Many of the families that gained fame as the leading feudal lords of the Sengoku period were upstarts, but there were also many cases in which prestigious gokenins(vassals) from the Kamakura shogunate and bureaucrats from the Muromachi shogunate were transferred and became kokujin(local lords). Even though Japan became a world of social upheaval, famous families and established families continued to take advantage of the authority of the Imperial Court by receiving official ranks and calling themselves clans (Gen-pei-Toh-Kitsu:源平藤橘), and sometimes by modifying their family trees to legitimize their own families. The consistency of history has been largely guaranteed under the imperial system.


Shimadzu Manor began with a donation to Yorimichi Fujiwara and gradually expanded in size, becoming the largest manor in Japan, spanning the three provinces of Satsuma, Osumi, and Hyuga. Tadahisa Koremune was working for the Konoe family, the direct line of the Sekkan family, and was also a Kamakura gokenin(vassal). He was appointed by Yoritomo as the shokan(locan governor) of the sho(manor) and took the name ``Shimadzu'' from the manor. The 4th generation, Tadamune, was actually assigned to the area, and the 5th generation, Sadahisa, sided with Emperor GoDaigo when he raised an army and attacked Chinzei Tandai(Kamakura Shogunate representative in Kyushu). It was a natural move for the Shimazu family, as the right to govern the three provinces received from Yoritomo had been taken over by the Hojo Tokuso family and confined to the Satsuma province after the Hiki War. The Koremune clan was originally from the Hata clan and was a naturalized family, but the Shimazu family later called itself the Seiwa-Genji, with Tadahisa as Yoritomo's son. His mother was Tango Tsubone (the daughter of Yoritomo's wet nurse Hiki-ni), and she gave birth to Tadahisa with Hirokoto Koremune before marrying Morinaga Adachi, but the father was actually Yoritomo, and she had a relationship with Yoritomo's amorous character. However, it doesn't seem like an unreasonable story at all.

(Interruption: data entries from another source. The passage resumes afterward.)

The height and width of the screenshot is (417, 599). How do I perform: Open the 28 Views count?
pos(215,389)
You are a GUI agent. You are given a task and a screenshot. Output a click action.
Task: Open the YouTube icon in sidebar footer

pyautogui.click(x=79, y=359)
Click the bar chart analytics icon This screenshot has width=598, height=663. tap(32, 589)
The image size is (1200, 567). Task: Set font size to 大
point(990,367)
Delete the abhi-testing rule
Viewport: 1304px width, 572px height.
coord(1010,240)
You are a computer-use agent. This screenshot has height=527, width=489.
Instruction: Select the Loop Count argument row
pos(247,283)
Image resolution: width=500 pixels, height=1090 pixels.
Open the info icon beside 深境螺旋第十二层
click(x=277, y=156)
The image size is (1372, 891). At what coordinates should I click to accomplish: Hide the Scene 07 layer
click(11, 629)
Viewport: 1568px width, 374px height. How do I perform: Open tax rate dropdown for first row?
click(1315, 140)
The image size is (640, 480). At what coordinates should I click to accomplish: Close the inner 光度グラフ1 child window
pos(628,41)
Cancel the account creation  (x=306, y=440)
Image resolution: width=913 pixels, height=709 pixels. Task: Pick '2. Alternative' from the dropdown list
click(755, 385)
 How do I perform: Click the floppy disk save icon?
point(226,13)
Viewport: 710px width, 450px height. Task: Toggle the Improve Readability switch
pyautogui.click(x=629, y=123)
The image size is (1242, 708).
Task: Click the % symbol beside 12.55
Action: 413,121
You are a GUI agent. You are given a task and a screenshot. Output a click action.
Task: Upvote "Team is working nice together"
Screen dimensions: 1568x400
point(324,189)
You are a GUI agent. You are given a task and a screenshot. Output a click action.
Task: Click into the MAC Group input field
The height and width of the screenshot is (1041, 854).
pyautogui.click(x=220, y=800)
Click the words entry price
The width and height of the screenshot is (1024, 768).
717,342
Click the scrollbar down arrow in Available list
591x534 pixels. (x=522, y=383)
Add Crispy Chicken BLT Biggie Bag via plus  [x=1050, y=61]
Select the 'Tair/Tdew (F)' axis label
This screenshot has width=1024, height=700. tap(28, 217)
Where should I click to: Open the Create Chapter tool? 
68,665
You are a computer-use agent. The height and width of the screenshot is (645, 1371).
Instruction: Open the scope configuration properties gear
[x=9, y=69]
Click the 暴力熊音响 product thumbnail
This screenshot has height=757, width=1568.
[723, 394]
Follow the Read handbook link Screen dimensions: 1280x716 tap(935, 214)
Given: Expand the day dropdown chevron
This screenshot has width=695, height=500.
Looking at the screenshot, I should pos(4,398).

Shimadzu-manor was held by the Sekkan family and then taken over by the Taira family, but at that time the Kimotsuki clan was entrusted with the shokan(local governor) position. He is a descendant of the Otomo clan, a prestigious family from ancient times (the Otomo clan became Tomo after Emperor Junna), and was assigned to Satsuma as a local government official, calling himself Kimotsuke and in charge of the site of a huge manor, but in the wake of the decline of the Heike mentioned above. His position would be taken away by the Shimazu family. To summarize, the rulers changed from Suemoto Taira(Heishi clan) who developed the manor to Kimotsuki clan to Shimazu clan.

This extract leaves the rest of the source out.